Only four of the 13 FBS teams that call Texas home remain undefeated after Week 2. Those squads combined to go 6-7 over the weekend with Baylor, Texas Tech, SMU, UTSA, and Sam Houston picking up their first losses of the season. The bright spots were Texas knocking out Michigan in the Big House and Texas State rolling past rival UTSA at home. Those two programs look like our only shot at conference titles in 2024.
The Week 3 slate looks light, at least on paper. Often, those weekends wind up providing the best theatre. Twelve of the 13 teams are in action with SMU receiving an early idle Saturday after starting the season in Week 0 at Nevada. With only two data points so far this season, Week 3 serves as an opportunity to see what these teams are in 2024.
1. Can the Aggies break a road losing streak that dates to 2021?
Texas A&M hasn’t won a road game since Oct. 16, 2021, when the Aggies beat Mizzou, 35-14. They carry a 10-game road losing streak into the Florida game on Saturday. Even if you add neutral site games, the program is 4-12 away from Kyle Field since the start of the 2021 season. Mike Elko departed the staff after the 2020 season. Coincidence? The 12th Man hopes not.
A 1-2 start with losses to a Notre Dame team that was beaten by Northern Illinois a week later and a Florida program with a head coach that’s seemingly Gator Bait won’t keep the Aggie Spirit high. The Texas A&M roster is solid, and it might be better in 2024 than it will be in 2025 depending on how the Aggies do in the portal next offseason, so beating Florida feels important for morale in the locker room and in the fan base.
2. Is TCU a Big 12 contender or pretender?
The Horned Frogs reached the Big 12 championship game in Year 1 of the Sonny Dykes tenure.

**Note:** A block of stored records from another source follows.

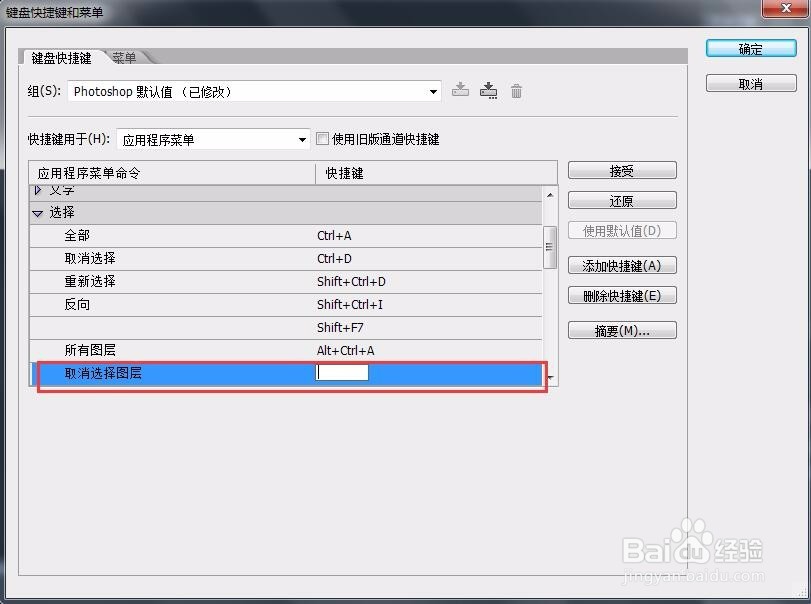Switch to the 菜单 tab
Screen dimensions: 811x604
tap(124, 57)
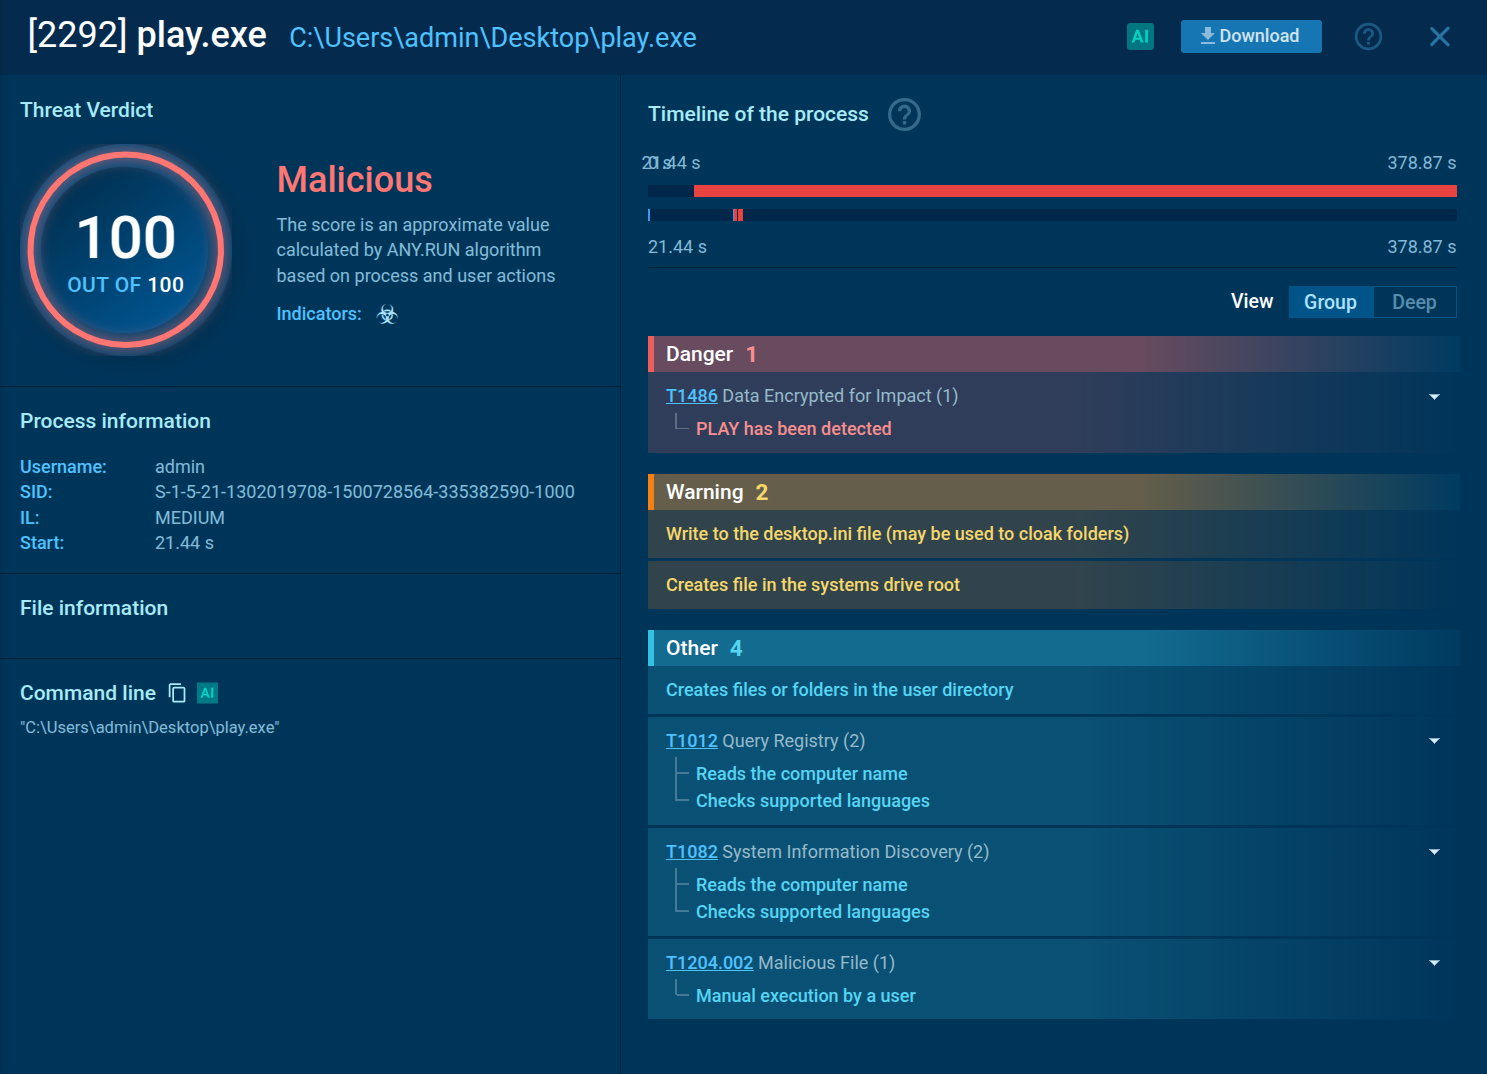Close the process details panel
This screenshot has height=1074, width=1487.
click(x=1439, y=37)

They missed a bowl in Year 2, as the team failed to replace the leadership lost in Max Duggan, Steve Avila, and others. That forced changes, most notably replacing defensive coordinator Joe Gillespie with Andy Avalos. TCU also didn’t go big fish shopping at quarterback in the portal despite the relative inexperience of Josh Hoover, who the staff clearly loves.
The Week 3 home game against a bulldozer of a UCF squad will provide some truth serum to the Frogs’ 2024 aspirations. The 2022 squad won close games and didn’t get bullied by run-first teams such as UCF. The 2023 squad did. With trips to Kansas and Utah still on the schedule alongside home games against Oklahoma State and Arizona, the loser of the TCU-UCF matchup feels relegated to Tier 2 or 3.
3. Who is best team in Houston?
The Rice Owls scored its first win over intracity rival Houston Cougars since 2010 in the 43-41 double-overtime victory last season. The defeat felt like the beginning of the end for Dana Holgorsen’s tenure as Houston’s head coach. The rivalry was put on pause after the 2025 season with both schools agreeing to cancel 2025 and 2026, becoming another regional rivalry gutted.
A lot of the Rice team that knocked off Houston last year returned for the Owls in 2024, though a Week 1 loss to Sam Houston at home was a sobering start to the season. Houston enters the game at 0-2 with losses to UNLV and Oklahoma, but the Cougars did hang with the Sooners and enter as four-point favorites.
4. Where does North Texas rank in the G5 race?
Much of the G5 talk in the Lone Star State has centered on UTSA, and more recently Texas State, as the College Football Playoff expands to 12 teams and guarantees at least one G5 squad a spot in the dance. The Mean Green aren’t on that level yet, but a win over a struggling Texas Tech squad could vault them into contender status over the next few seasons. It would serve as proof of concept for Eric Morris and undoubtedly help in recruiting at the high school ranks and the transfer portal. The jump from middle of the pack to top dog in the AAC isn’t a huge leap. Big wins in non-conference games will turn momentum, build excitement in the fan base, and change perceptions.
5. Can Texas avoid playing with its food in home game against reeling UTSA?
The Longhorns are arguably the best team in the country through two weeks of the college football season. They drubbed Colorado State, 52-0, at home in the opener and then went into Michigan Stadium and ended a 22-game home winning streak while handing the Wolverines their first loss since the 2022 Fiesta Bowl. Texas is a 35-point favorite heading into the game against a UTSA squad that lost by 39 last week to Texas State.
The outcome isn’t in doubt here. Texas will win the game. But with an unprecedently long season likely ahead for the Longhorns, quickly dispatching teams such as UTSA, Louisiana-Monroe, and Mississippi State over the next three games will allow them to simultaneously build depth and rest starters for the long haul.